EXERCISE DESCRIPTION: Retype the records below, beginning at the line that contains "The height and width of the screenshot is (819, 1456)." and stopping after the line that contains "center [729, 19].".

STORED DATA:
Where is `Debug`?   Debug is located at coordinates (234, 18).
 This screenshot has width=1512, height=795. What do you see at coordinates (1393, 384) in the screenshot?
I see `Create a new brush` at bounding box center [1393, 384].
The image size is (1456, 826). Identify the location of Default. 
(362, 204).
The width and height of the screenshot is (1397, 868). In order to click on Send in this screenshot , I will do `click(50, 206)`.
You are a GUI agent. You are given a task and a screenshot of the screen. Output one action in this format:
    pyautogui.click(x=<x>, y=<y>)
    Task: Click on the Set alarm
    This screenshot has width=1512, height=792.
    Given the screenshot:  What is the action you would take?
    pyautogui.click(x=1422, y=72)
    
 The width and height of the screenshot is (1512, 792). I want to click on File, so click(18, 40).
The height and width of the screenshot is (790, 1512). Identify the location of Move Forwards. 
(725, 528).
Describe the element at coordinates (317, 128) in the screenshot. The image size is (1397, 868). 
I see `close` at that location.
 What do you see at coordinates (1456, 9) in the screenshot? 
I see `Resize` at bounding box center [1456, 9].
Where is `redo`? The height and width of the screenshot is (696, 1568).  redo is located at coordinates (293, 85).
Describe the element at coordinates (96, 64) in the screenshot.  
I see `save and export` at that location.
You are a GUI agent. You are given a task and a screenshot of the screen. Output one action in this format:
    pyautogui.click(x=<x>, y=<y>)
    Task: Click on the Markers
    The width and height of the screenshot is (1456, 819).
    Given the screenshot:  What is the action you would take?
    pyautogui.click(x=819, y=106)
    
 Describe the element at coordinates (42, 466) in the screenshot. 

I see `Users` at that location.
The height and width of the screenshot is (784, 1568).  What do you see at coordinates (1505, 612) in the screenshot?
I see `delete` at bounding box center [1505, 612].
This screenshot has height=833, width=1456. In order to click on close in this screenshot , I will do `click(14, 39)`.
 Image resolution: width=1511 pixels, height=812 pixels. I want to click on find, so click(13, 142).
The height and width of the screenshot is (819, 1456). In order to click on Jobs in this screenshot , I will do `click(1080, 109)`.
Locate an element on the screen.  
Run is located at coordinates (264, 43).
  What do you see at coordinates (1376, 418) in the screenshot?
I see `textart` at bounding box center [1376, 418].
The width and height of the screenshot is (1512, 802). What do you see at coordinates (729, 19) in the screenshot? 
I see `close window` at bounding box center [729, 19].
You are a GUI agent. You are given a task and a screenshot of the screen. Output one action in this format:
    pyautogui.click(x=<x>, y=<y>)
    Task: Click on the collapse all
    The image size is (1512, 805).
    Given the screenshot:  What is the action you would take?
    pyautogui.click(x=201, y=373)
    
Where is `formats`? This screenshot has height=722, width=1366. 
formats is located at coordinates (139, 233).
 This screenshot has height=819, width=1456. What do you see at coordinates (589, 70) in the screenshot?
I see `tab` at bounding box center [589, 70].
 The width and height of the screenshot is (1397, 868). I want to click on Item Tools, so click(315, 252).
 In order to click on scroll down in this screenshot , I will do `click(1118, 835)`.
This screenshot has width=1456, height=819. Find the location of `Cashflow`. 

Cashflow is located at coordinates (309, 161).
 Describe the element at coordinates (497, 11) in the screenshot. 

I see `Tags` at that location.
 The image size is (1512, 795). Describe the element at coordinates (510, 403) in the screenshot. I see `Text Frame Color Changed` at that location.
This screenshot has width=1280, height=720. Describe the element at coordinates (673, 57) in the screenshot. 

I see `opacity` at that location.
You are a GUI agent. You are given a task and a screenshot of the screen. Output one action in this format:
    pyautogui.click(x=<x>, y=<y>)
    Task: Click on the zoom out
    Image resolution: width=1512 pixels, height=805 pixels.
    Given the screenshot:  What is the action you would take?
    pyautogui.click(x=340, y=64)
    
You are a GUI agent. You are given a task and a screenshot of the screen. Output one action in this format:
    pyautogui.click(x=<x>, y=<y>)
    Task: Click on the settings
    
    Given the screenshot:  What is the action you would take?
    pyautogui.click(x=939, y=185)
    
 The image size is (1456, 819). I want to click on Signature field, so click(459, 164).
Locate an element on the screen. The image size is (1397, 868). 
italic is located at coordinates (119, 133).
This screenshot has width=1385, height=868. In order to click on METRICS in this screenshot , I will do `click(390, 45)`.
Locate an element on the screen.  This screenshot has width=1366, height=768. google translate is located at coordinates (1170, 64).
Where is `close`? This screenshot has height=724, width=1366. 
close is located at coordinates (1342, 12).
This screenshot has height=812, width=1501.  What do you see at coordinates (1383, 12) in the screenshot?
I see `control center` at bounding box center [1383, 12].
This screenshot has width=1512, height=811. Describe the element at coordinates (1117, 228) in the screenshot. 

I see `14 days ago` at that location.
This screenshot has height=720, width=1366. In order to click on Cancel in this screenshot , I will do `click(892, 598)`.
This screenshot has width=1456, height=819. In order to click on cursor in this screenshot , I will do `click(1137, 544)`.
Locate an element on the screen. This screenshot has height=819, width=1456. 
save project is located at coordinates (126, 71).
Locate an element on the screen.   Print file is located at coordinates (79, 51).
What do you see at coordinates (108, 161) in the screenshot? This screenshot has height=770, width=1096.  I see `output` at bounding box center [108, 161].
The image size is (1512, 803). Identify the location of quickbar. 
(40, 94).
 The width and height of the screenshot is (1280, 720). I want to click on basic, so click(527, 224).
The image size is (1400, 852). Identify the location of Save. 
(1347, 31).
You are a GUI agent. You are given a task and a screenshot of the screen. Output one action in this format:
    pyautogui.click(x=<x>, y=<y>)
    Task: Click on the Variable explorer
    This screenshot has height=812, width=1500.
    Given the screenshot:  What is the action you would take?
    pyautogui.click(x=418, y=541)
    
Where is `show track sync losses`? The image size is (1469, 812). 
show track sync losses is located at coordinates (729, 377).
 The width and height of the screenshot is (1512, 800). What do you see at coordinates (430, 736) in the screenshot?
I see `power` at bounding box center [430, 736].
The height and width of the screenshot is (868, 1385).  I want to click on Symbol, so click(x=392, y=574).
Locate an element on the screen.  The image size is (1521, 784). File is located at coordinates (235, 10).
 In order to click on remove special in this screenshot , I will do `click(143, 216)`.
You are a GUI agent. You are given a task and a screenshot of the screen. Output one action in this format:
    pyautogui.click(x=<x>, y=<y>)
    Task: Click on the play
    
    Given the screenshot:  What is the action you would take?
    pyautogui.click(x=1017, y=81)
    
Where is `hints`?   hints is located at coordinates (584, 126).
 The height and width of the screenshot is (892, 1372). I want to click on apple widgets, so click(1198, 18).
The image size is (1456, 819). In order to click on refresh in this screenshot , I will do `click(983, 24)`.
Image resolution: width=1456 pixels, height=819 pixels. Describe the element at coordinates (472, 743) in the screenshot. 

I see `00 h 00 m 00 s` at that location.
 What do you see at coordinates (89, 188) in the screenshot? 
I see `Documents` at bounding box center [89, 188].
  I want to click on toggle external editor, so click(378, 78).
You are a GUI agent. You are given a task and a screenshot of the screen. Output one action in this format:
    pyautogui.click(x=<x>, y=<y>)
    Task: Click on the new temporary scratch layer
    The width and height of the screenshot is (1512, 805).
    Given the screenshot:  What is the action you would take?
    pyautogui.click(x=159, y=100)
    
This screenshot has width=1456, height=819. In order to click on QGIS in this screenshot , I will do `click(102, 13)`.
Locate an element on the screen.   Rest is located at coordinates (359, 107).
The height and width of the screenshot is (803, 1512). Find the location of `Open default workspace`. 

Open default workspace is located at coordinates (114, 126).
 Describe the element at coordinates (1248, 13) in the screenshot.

THE RESPONSE:
The height and width of the screenshot is (819, 1456). In order to click on Jobs in this screenshot , I will do `click(1080, 109)`.
Locate an element on the screen.  
Run is located at coordinates (264, 43).
  What do you see at coordinates (1376, 418) in the screenshot?
I see `textart` at bounding box center [1376, 418].
The width and height of the screenshot is (1512, 802). What do you see at coordinates (729, 19) in the screenshot? 
I see `close window` at bounding box center [729, 19].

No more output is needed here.